§ **Objective**: Copy verbatim the portion of the material that begins with the line containing "You are a GUI" and ends with the line containing "This screenshot has width=1351, height=896.", including both of those lines.

§ **Data section**:
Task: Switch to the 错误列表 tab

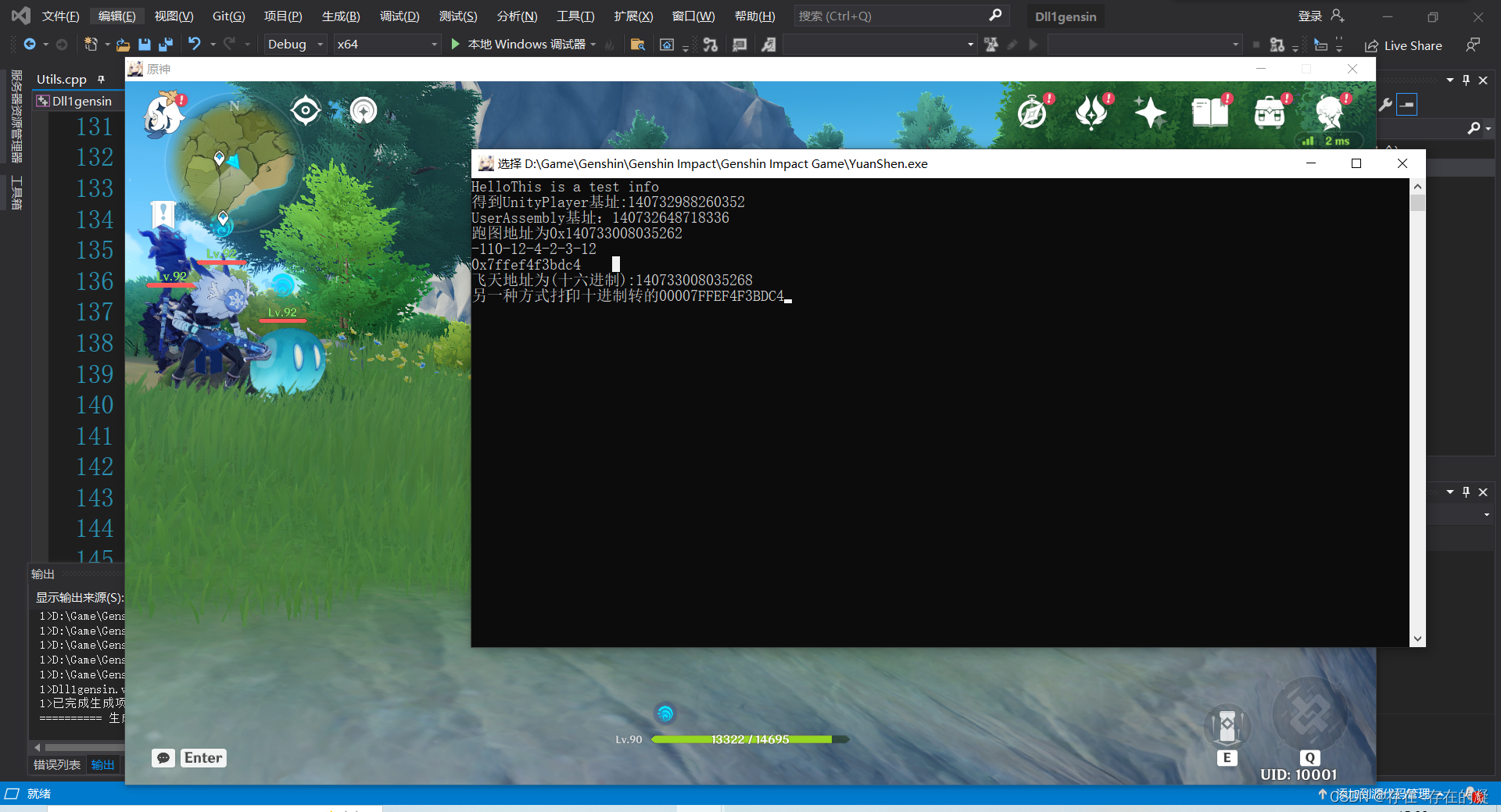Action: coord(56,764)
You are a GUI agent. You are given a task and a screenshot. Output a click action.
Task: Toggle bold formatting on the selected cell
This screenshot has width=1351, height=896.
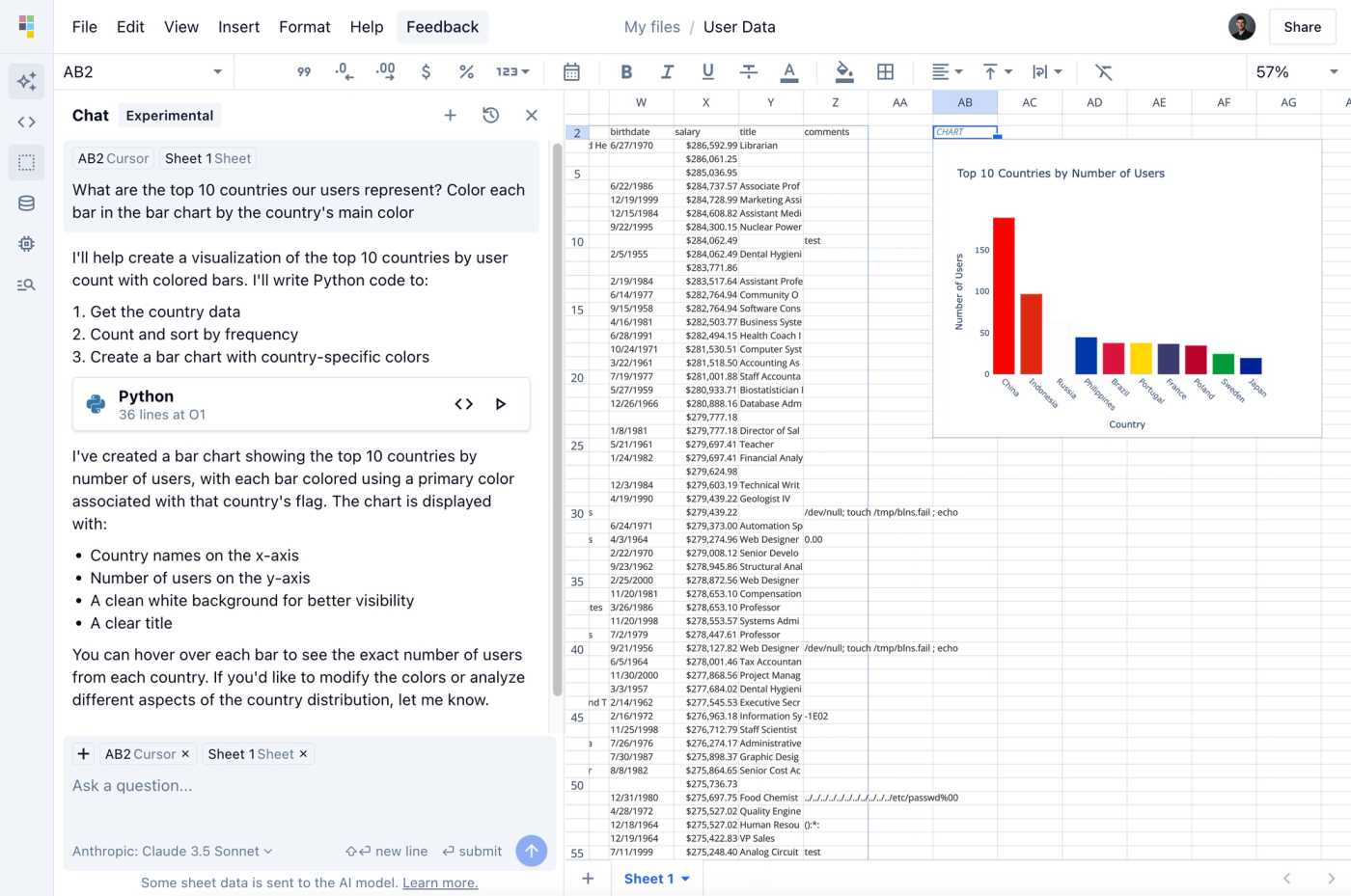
==
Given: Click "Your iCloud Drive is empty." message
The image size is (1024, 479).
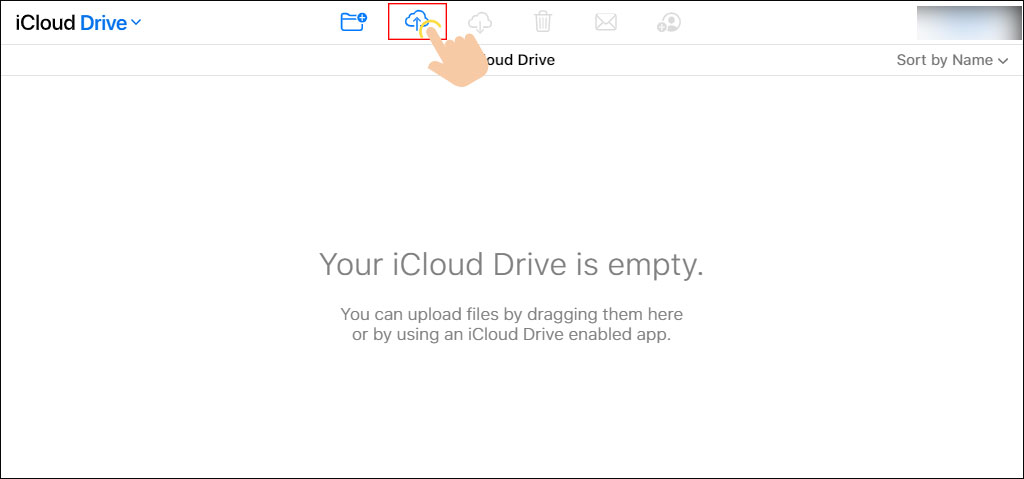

§ **Response to this task**:
You are a GUI agent. You are given a task and a screenshot. Output a click action.
Task: Toggle bold formatting on the selected cell
This screenshot has width=1351, height=896.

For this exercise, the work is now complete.